Understand Truthound's validation workflow
Create and validate a dataset
Interpret validation results
Fix data quality issues
Set up continuous validation

Step 1: Prepare Your Data¶

Let's create a realistic dataset with common data quality issues:

import polars as pl
from datetime import datetime, timedelta
import random

# Set seed for reproducibility
random.seed(42)

# Generate sample customer data
n_rows = 1000

data = {
    "customer_id": list(range(1, n_rows + 1)),
    "name": [
        f"Customer {i}" if random.random() > 0.05 else None
        for i in range(n_rows)
    ],
    "email": [
        f"customer{i}@example.com" if random.random() > 0.1 else "invalid-email"
        for i in range(n_rows)
    ],
    "age": [
        random.randint(18, 80) if random.random() > 0.02 else -1
        for _ in range(n_rows)
    ],
    "signup_date": [
        (datetime(2024, 1, 1) + timedelta(days=random.randint(0, 365))).strftime("%Y-%m-%d")
        if random.random() > 0.03 else "invalid-date"
        for _ in range(n_rows)
    ],
    "country": random.choices(
        ["US", "UK", "CA", "AU", None],
        weights=[40, 20, 15, 15, 10],
        k=n_rows
    ),
}

# Add some duplicates
data["customer_id"][500:510] = list(range(1, 11))  # Duplicate IDs

df = pl.DataFrame(data)
df.write_csv("customers.csv")

print(f"Created customers.csv with {n_rows} rows")

Step 2: Learn the Schema¶

Before validating, let Truthound learn the expected schema:

CLIPython

truthound learn customers.csv -o customer_schema.yaml

Output:

Schema saved to customer_schema.yaml
  Columns: 6
  Rows: 1000

from truthound.schema import learn

schema = learn("customers.csv")
schema.save("customer_schema.yaml")

print(f"Learned schema with {len(schema.columns)} columns")

The schema captures:

Column names and data types
Null ratios
Unique ratios
Min/max values for numeric columns
Allowed values for low-cardinality columns (categorical)
Statistical summaries (mean, std, quantiles)

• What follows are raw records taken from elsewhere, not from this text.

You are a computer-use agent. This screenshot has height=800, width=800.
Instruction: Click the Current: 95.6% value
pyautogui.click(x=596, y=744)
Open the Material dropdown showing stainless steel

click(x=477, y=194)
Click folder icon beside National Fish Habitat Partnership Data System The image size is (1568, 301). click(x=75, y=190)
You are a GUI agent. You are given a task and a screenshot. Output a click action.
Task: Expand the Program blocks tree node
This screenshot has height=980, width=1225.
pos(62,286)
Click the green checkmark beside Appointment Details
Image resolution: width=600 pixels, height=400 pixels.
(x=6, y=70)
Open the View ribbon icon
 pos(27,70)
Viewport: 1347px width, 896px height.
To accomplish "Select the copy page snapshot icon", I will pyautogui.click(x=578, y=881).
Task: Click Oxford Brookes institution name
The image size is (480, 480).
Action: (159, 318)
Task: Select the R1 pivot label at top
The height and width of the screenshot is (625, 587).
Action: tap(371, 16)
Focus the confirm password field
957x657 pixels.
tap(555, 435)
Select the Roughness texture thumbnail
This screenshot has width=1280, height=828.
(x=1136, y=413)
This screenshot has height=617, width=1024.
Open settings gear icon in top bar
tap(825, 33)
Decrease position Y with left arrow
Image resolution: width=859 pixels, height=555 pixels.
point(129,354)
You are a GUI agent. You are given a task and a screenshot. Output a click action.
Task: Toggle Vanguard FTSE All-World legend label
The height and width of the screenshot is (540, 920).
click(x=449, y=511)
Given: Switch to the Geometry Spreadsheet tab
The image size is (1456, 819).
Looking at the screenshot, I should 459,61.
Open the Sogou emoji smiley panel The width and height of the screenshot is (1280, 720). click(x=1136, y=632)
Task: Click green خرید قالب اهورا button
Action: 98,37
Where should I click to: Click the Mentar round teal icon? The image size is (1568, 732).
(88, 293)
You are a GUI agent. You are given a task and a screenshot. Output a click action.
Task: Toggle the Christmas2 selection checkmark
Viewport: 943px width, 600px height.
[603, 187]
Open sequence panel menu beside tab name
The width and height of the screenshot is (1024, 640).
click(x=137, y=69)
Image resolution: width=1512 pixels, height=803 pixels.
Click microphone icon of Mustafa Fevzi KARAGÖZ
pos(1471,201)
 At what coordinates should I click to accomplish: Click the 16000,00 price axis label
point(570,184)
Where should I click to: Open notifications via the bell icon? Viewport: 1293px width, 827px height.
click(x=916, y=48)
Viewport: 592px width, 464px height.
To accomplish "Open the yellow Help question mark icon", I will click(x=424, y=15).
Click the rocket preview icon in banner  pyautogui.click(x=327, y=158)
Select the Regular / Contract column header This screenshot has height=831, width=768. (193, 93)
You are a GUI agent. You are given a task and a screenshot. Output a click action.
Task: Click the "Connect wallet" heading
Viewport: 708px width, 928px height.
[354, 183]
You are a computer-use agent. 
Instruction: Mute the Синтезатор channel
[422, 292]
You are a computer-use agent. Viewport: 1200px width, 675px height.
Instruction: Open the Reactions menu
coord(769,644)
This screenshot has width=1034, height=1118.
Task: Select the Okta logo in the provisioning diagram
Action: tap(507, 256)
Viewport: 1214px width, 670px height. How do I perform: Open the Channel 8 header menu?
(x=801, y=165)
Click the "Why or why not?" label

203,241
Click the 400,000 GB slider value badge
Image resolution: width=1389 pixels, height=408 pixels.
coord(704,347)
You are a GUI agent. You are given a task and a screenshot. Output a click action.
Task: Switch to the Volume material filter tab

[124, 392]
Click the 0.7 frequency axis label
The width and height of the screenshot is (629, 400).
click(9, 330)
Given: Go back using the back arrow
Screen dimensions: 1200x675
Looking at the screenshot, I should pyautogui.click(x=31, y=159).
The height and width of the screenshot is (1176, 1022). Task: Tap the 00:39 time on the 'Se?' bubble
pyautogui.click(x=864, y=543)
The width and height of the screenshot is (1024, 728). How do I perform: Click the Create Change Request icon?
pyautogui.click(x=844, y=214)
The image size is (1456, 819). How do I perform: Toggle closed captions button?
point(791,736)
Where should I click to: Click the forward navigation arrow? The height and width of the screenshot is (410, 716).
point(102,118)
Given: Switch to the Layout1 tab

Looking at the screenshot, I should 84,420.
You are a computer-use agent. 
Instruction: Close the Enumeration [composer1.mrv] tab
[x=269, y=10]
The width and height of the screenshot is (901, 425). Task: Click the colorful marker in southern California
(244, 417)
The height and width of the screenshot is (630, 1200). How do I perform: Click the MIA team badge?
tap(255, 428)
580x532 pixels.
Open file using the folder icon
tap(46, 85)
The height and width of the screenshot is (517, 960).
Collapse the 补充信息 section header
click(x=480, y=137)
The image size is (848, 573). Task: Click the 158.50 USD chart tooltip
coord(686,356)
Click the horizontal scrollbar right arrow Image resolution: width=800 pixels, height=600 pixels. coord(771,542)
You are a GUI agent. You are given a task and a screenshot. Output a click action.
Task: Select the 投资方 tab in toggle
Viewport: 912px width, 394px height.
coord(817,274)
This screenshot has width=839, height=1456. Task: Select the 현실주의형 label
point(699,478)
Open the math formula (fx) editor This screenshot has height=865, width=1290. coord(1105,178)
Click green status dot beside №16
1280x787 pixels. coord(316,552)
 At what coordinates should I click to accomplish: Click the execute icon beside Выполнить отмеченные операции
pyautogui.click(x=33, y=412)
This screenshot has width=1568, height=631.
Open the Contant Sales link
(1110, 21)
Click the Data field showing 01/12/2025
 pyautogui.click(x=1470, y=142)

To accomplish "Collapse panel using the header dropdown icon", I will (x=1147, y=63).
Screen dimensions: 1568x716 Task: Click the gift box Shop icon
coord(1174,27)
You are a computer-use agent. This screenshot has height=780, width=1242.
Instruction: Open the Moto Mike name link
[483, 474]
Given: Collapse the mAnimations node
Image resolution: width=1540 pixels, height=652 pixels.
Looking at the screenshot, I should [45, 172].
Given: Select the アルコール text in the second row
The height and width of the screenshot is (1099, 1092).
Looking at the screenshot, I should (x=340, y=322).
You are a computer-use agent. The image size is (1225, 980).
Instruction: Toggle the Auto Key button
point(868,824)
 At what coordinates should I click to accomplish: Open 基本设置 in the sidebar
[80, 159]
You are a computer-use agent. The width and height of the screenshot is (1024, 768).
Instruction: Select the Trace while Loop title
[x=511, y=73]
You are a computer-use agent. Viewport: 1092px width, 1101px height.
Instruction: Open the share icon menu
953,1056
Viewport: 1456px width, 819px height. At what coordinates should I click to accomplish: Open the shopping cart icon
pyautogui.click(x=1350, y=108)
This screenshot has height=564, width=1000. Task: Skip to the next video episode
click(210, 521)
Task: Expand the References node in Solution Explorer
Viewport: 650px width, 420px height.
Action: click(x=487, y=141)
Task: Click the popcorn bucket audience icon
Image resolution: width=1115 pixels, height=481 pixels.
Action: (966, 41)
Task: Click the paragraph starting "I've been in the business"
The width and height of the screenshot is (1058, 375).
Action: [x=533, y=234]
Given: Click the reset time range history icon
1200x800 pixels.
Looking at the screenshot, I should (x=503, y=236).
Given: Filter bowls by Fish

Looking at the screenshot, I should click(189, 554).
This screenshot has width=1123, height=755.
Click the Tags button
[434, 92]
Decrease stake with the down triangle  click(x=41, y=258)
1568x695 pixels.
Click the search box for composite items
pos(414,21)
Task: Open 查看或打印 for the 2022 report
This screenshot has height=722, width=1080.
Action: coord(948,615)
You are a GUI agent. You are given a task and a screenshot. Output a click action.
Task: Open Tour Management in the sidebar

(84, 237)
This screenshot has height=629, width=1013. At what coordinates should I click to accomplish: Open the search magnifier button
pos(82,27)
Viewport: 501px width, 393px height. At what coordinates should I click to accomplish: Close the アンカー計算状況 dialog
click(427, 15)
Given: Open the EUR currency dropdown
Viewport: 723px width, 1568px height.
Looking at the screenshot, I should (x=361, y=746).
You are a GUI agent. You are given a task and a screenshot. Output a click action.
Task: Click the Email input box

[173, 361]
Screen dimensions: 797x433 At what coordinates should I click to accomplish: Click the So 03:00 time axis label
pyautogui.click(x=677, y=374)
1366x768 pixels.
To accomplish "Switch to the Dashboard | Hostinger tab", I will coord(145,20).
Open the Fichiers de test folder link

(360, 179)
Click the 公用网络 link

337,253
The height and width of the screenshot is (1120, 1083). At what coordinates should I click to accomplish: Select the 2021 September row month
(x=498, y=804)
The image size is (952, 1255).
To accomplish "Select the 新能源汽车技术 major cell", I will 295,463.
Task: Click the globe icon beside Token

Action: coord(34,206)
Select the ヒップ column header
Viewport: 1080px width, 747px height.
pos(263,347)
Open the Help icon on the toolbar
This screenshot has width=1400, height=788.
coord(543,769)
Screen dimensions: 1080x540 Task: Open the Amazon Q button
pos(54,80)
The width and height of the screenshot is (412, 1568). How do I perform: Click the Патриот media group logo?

Step 3: Validate Your Data¶

Run validation with all built-in validators:

CLIPython

truthound check customers.csv --schema customer_schema.yaml

import truthound as th

report = th.check(
    "customers.csv",
    schema="customer_schema.yaml"
)

# Print formatted summary (uses Rich for pretty output)
report.print()

# Or access detailed issues programmatically
for issue in report.issues:
    detail = f" - {issue.details}" if issue.details else ""
    print(f"[{issue.severity.value}] {issue.column}: {issue.issue_type}{detail}")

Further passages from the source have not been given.